Sidney councillor Tim Chad is floating change when it comes to one of his passions.

Sidney councillor Tim Chad is floating change when it comes to one of his passions.

A 19-year local politician, Chad has been involved with recreation on the Saanich Peninsula since 1988. That’s when he was first elected and found himself appointed to the Saanich Peninsula Recreation Commission. He has served in that capacity ever since and has watched his own family derive hours of happiness using the services of places like the Panorama Recreation Centre.

Yet, more recently, Chad has become disenchanted with the administrative and governance functions currently handled by the Capital Regional District. And for a while now, Chad has been suggesting that it’s time the three municipalities on the peninsula take over.

“We’ve got probably one of the best recreation systems, bar none, in Greater Victoria,” he said.

“In my mind, I think we could do (the services currently done by the CRD) on the peninsula.”
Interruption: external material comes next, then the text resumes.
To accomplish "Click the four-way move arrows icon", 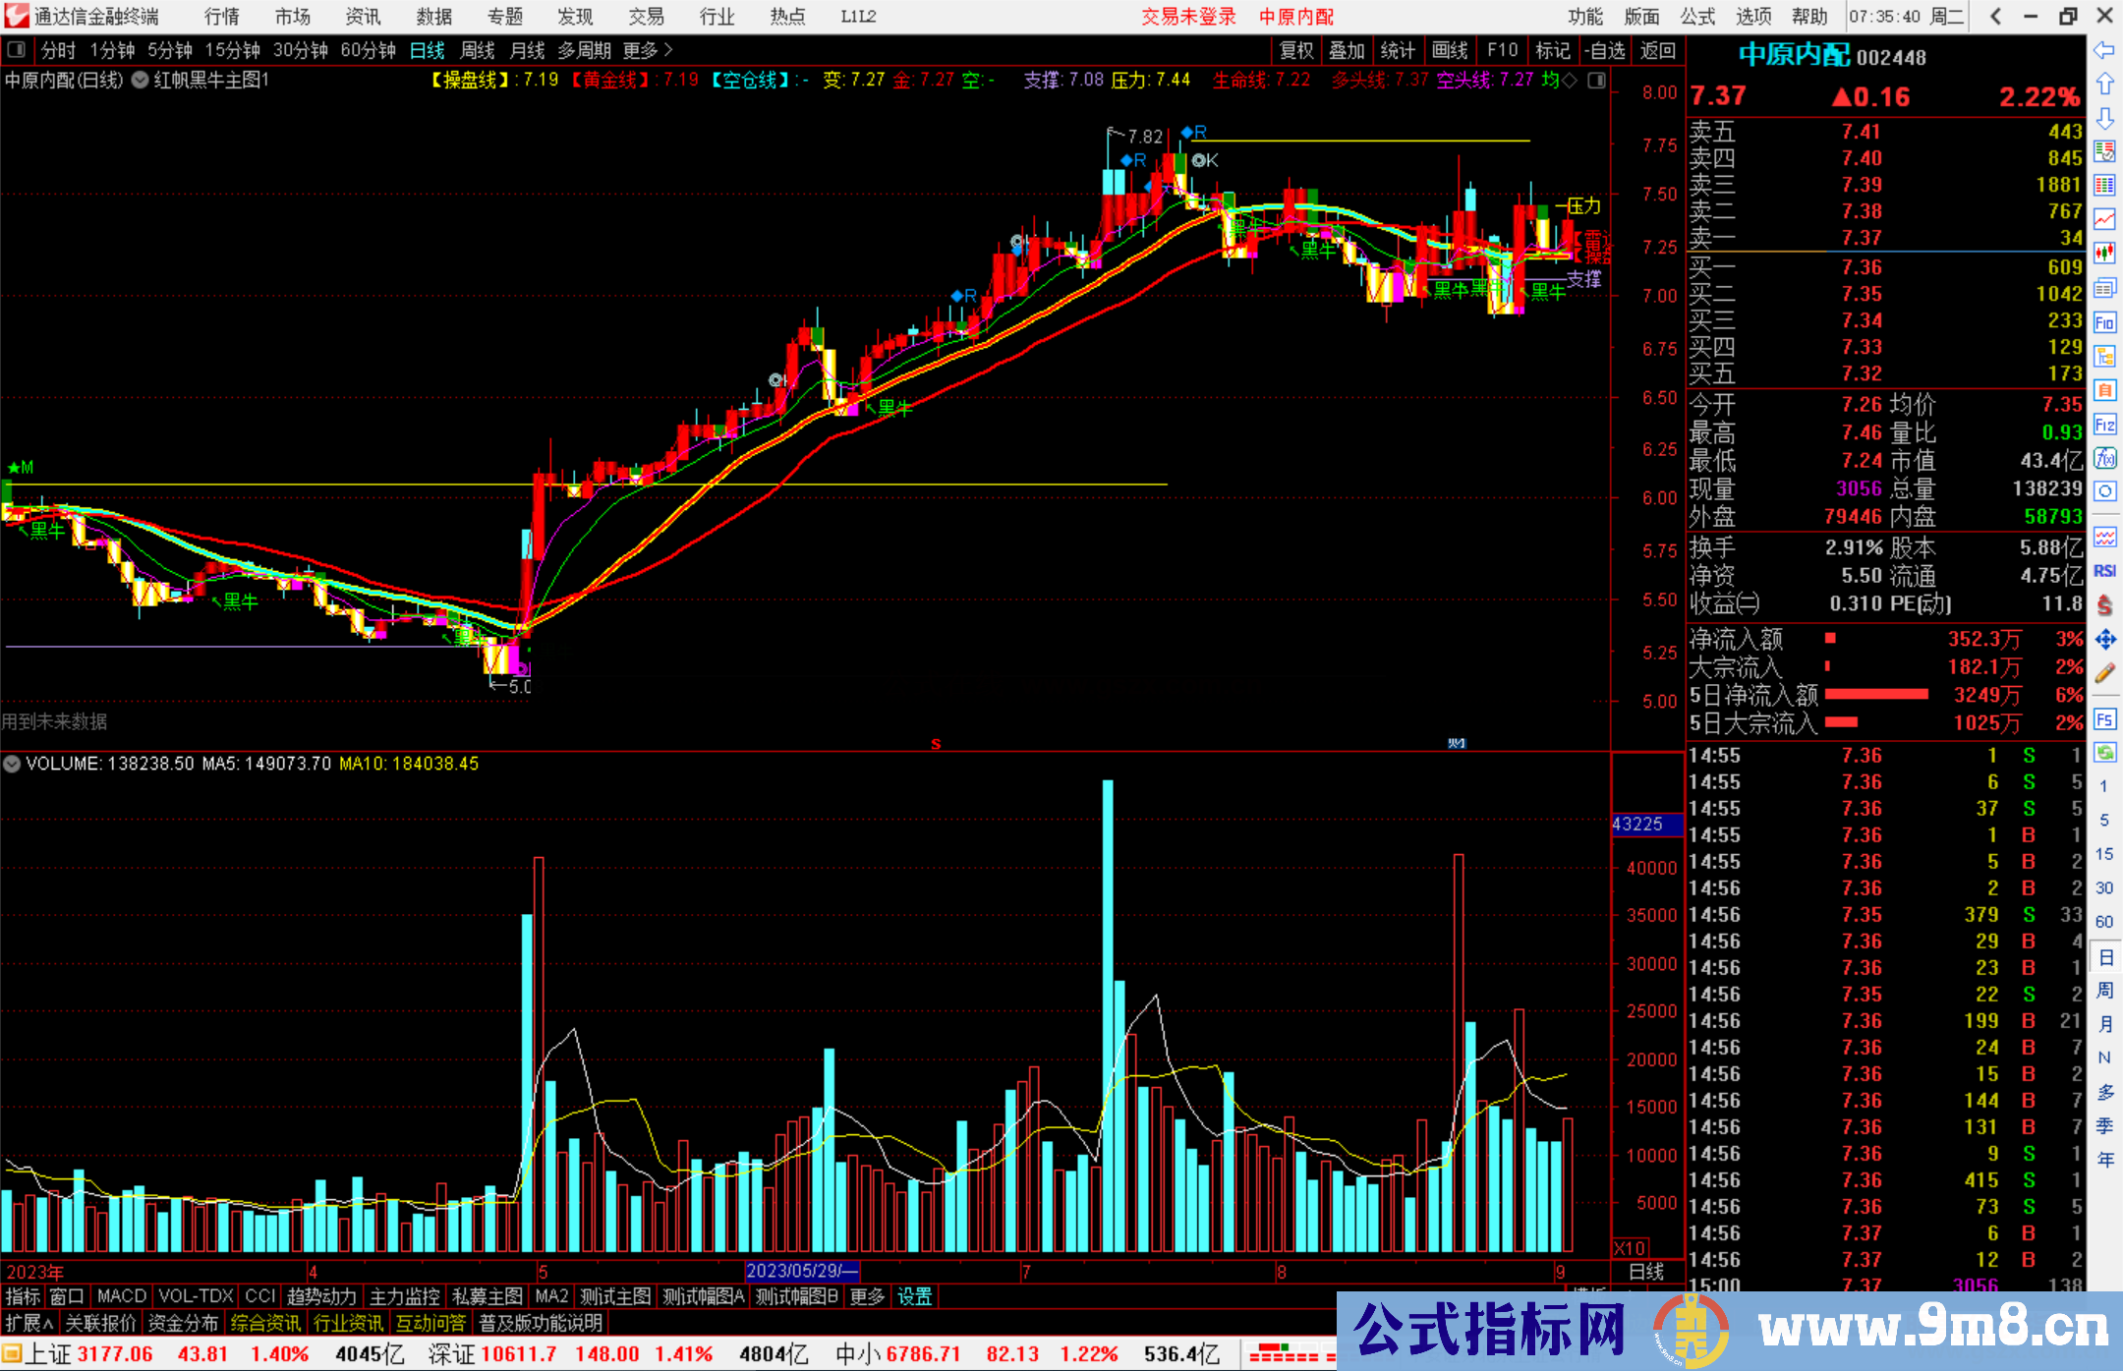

Chad has compiled a list of what the three municipalities pay the CRD for IT services ($67,000), human resources ($88,000) and finance and corporate services ($119,000).
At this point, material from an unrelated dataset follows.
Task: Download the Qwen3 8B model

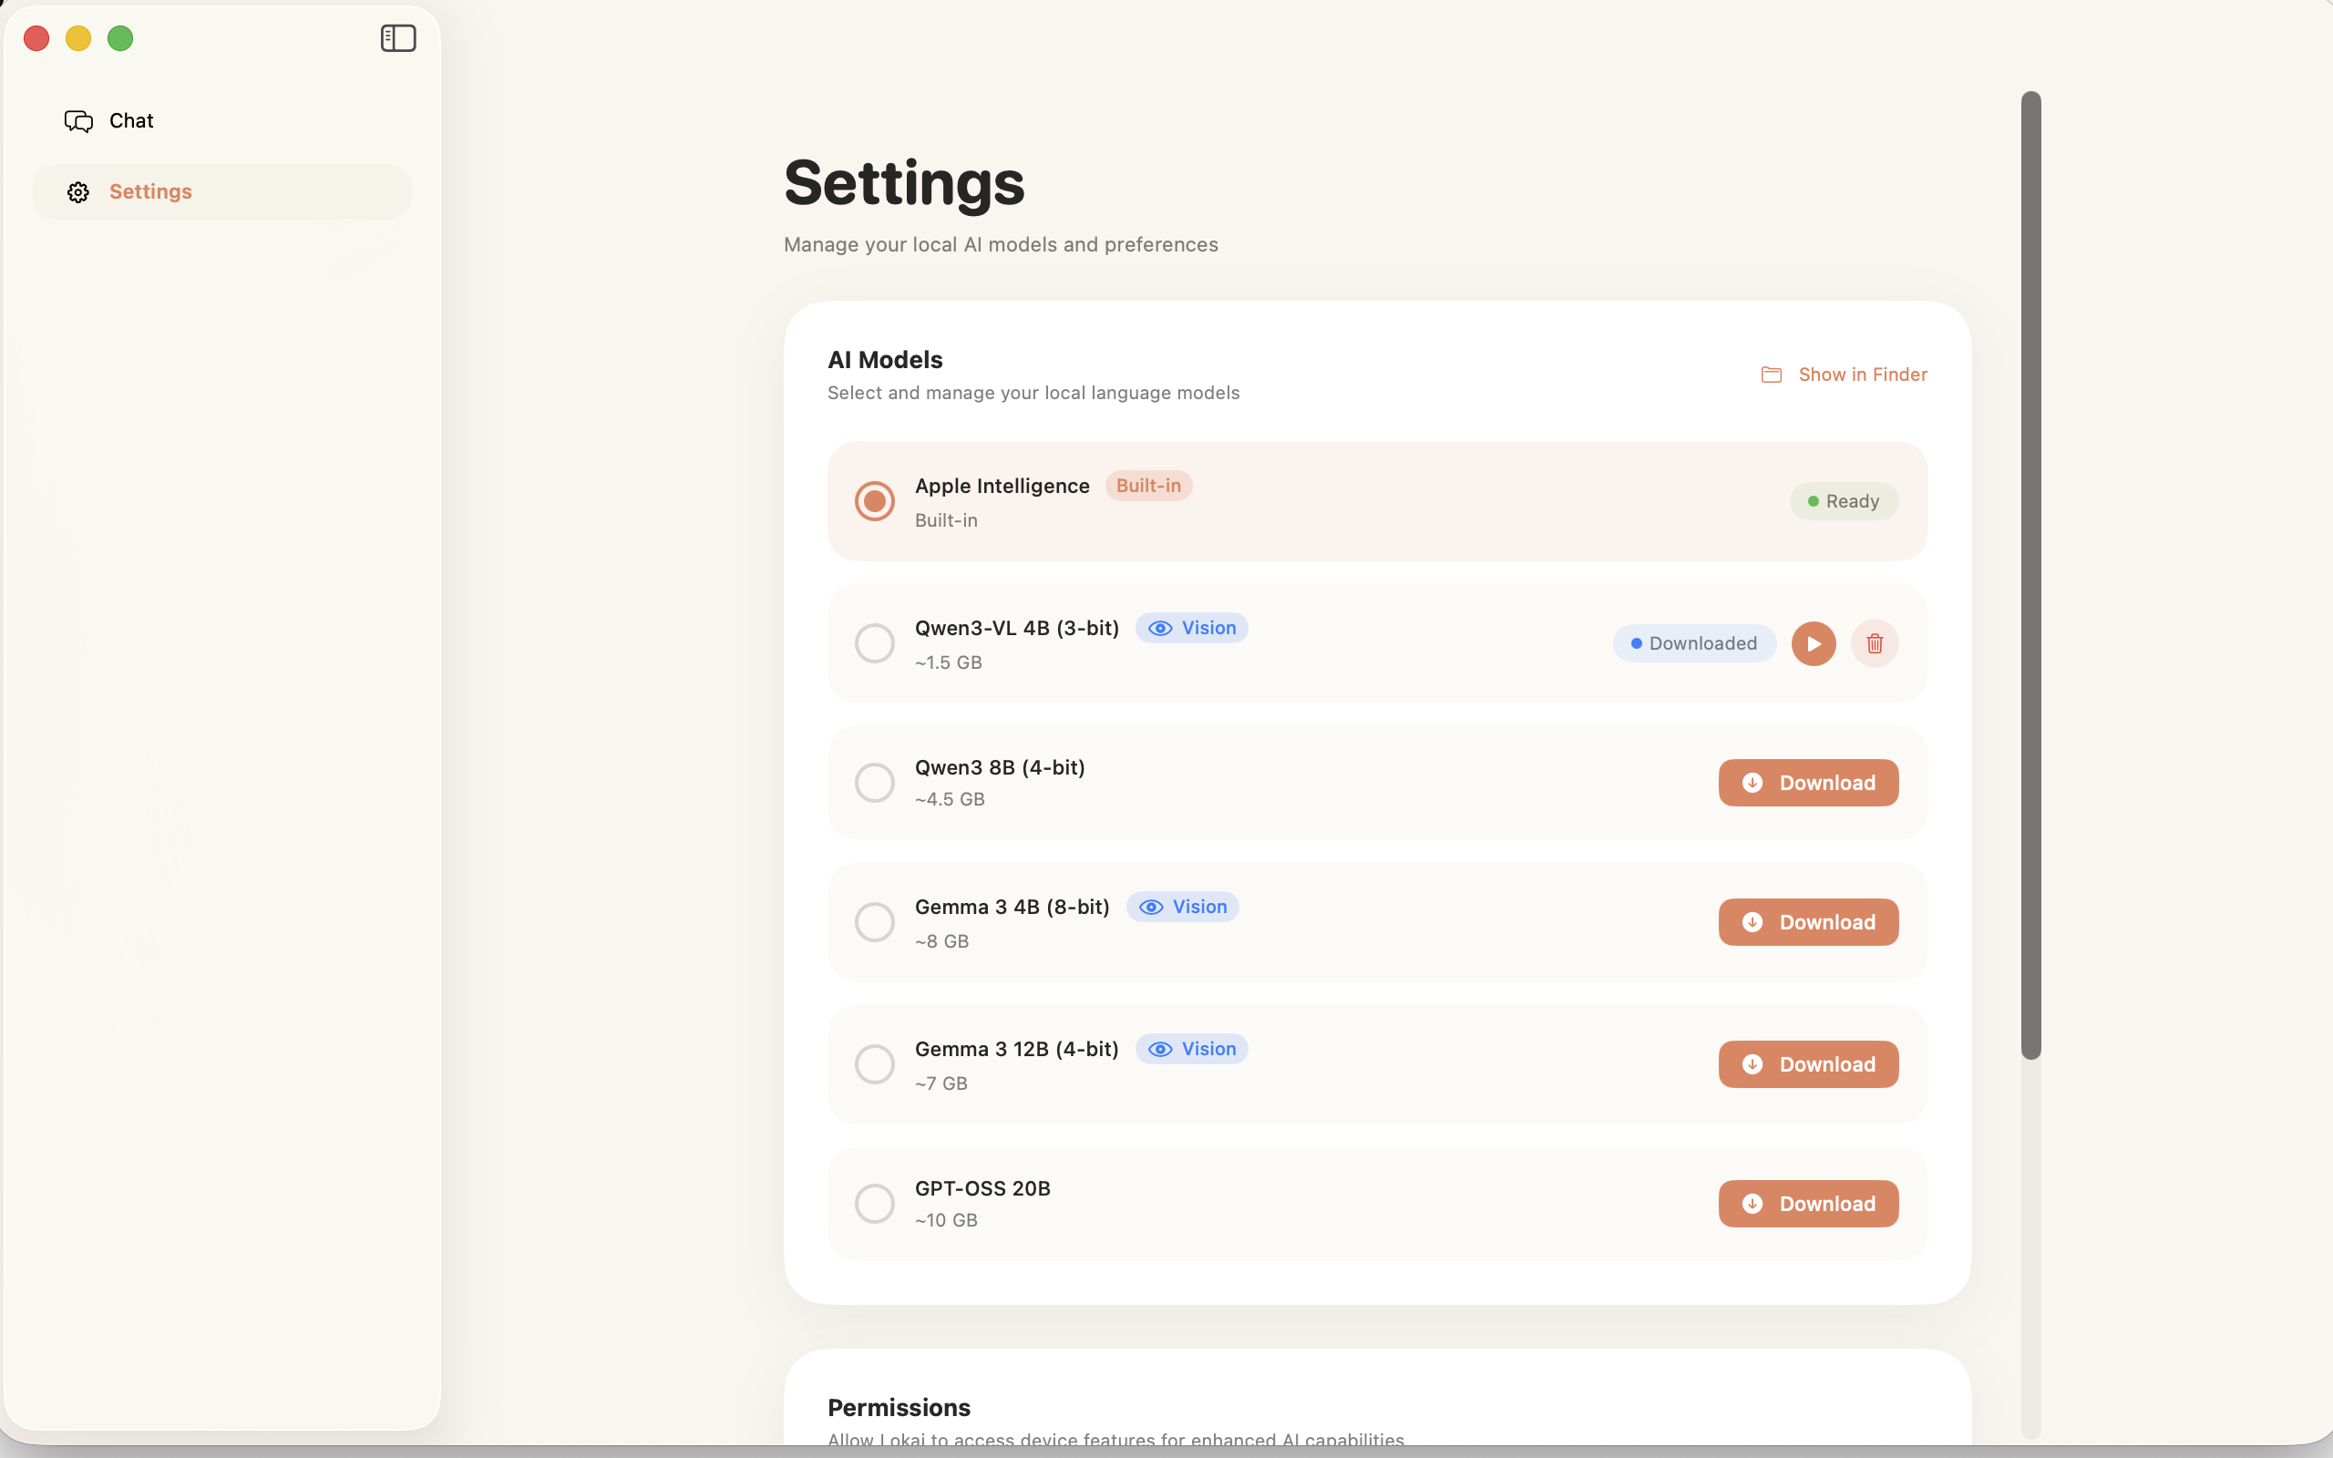Action: tap(1808, 782)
That’s on top of the $3.75 million that Sidney, North Saanich and Central Saanich pay for recreation services and facilities on the peninsula.

Chad said the dollar amounts probably wouldn’t change if the municipalities took over administration duties, saying only that the recreation commission could funnel that money to local service providers instead.

Based on that, and an admitted distrust of the CRD, Chad said it’s time to start thinking about whether local control of recreation services appeals not only to the three municipalities, but to taxpayers as well.

“The CRD owns nothing,” he continued. “They are the tax collector for our rec. services and the municipalities have to sign off on the budget anyway.”

Chad said the CRD was asked to handle the administrative duties back in the late 1970s, when Central Saanich pulled out before an arena and pool facility were built following a referendum in 1976.

Chad said the CRD was asked to become the third party to handle administration and to help set up the commission itself.

Central Saanich re-joined the commission later on, taking the place of a CRD-appointed director. The other directors are made up of appointees from the councils and public from all three municipalities to form a board of nine. It’s this body that Chad said he thinks can handle the job of administrating recreation on the Saanich Peninsula.

He said he is open to other ideas on a change in governance, but first he hopes his move will gain traction in the community. An earlier attempt to get the subject on a tri-municipal meeting this year failed when he was struck ill and was not at the table to fight for his idea.

Chad added it’s not as though the CRD hasn’t done its job, in fact he said he doesn’t have many issues in that regard. He said, however, that with other matters facing the CRD in the future, it might be time to make a change.

Chad said he hopes his idea catches on, adding he will bring it up with his own council, at the tri-municipal setting and with the recreation commission. He said he hopes it will at least be given serious thought.